NEW YORK (GenomeWeb News) – The committee that advises the US Department of Health and Human Services on matters related to newborn screening for genetic diseases, and sets the newborn screening standards followed by many states, is set to expire in April and advocates are pressing to get it reauthorized.
The 10-year-old Secretary's Advisory Committee on Heritable Disorders in Newborns and Children advises the HHS on ways to address newborn and childhood genetic disorders, and its domain now involves issues left behind by the now-defunct Secretary's Advisory Committee on Genetics, Health, and Society.
The committee's efforts to develop the Recommended Uniform Screening Panel (RUSP) have had the largest impact among its activities to date. This panel recommends that every newborn screening program screen for 31 core disorders and 26 secondary disorders, and SACHDNC continues to consider adding screens for other disorders to its recommendation.
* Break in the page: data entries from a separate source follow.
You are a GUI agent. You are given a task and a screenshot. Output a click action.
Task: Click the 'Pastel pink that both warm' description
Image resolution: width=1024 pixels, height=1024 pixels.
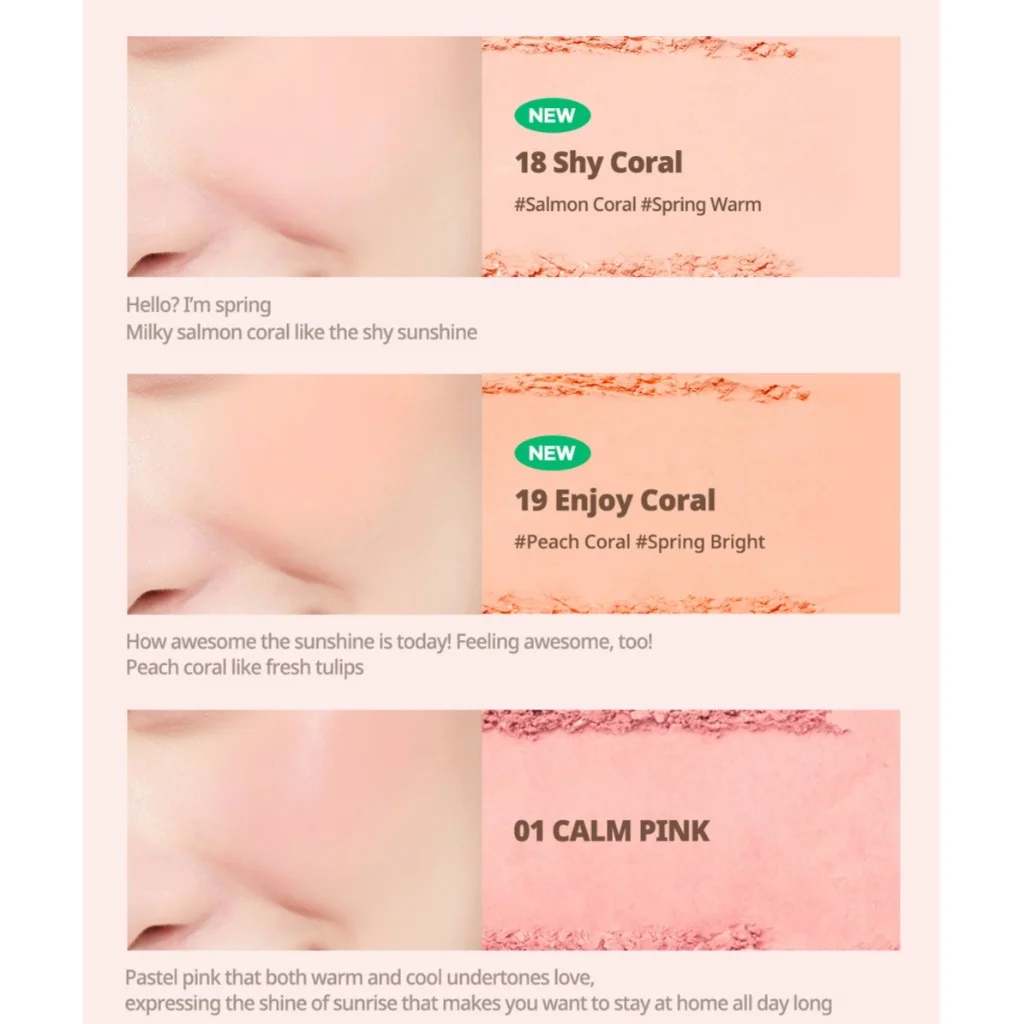coord(360,978)
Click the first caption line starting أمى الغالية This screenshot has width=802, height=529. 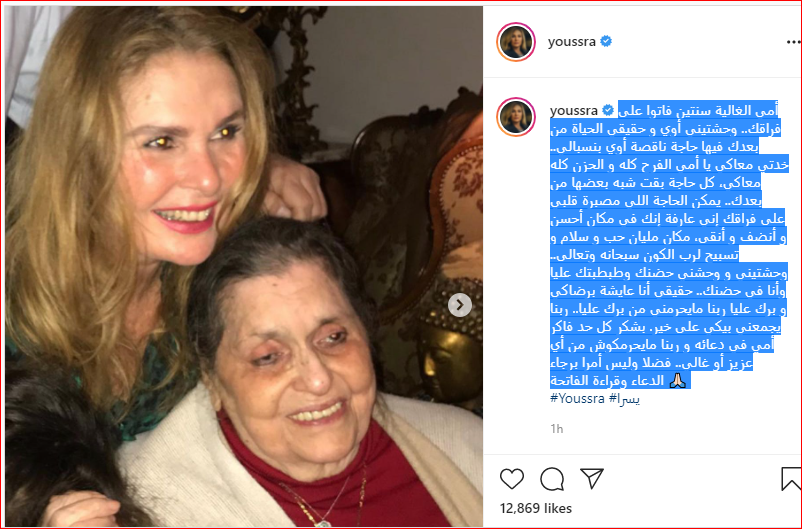click(698, 110)
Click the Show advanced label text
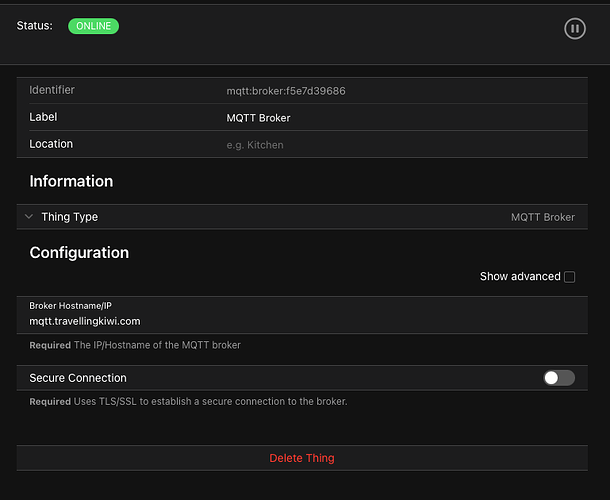610x500 pixels. 519,277
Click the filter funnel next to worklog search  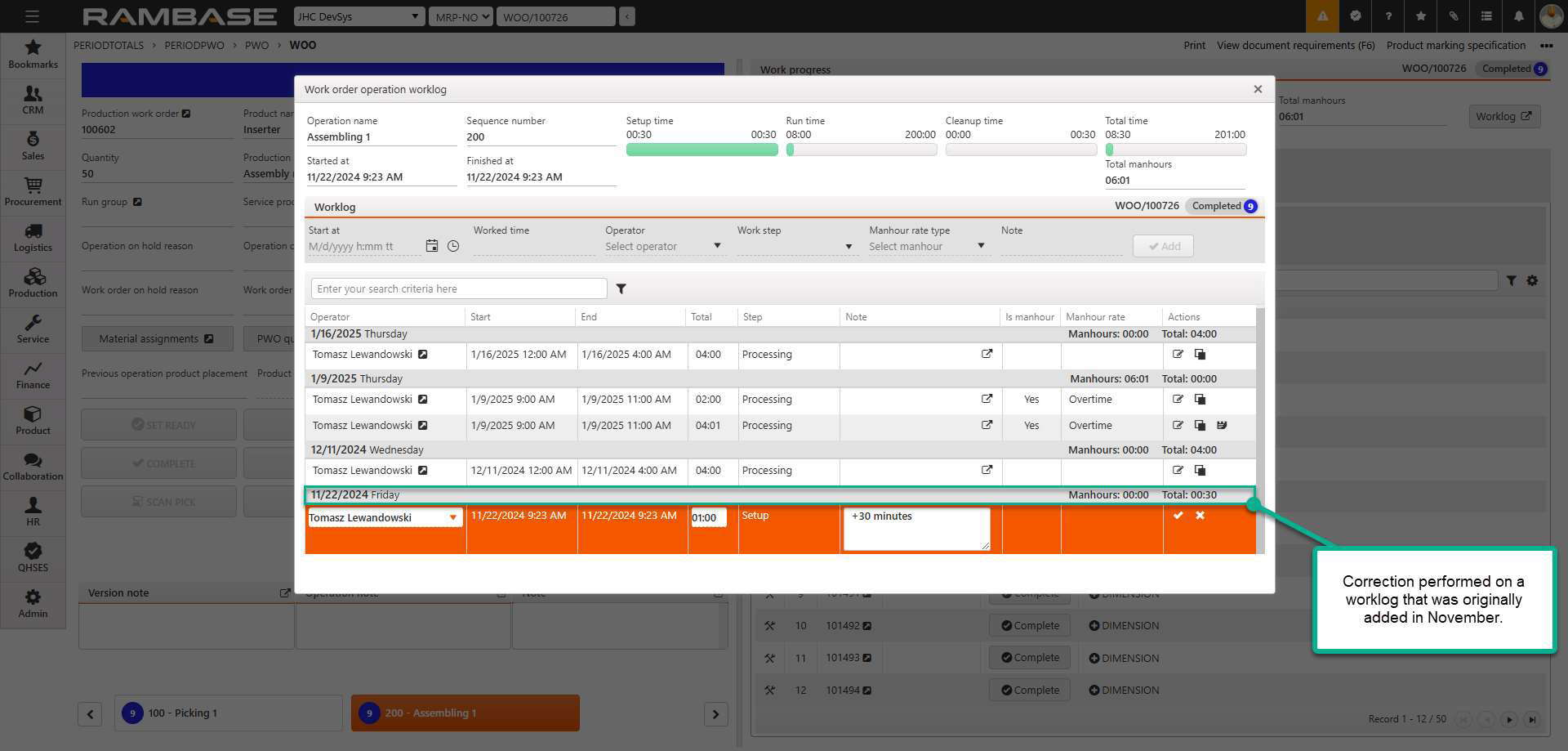pyautogui.click(x=621, y=288)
Before the commission launched, the number of diseases screened for and the quality of these screens varied widely between the states — some were screening for as few as four conditions while others tested for as many as 36, according to Genetic Alliance and the March of Dimes Foundation, who have teamed up to urge HHS to reauthorize the committee.
Now, 44 states and the District of Columbia require screens for at least 29 of the 31 of the treatable conditions listed on the RUSP.
Because new research into heritable disorders and new genetic screening tests are being unveiled often, newborn screening is a "dynamic field, constantly evolving and improving" that requires SACHDNC to constantly update and review its recommendations, Genetic Alliance and March of Dimes stated in a recent letter urging Health Resources Services Administration (HRSA) leadership to extend the committee.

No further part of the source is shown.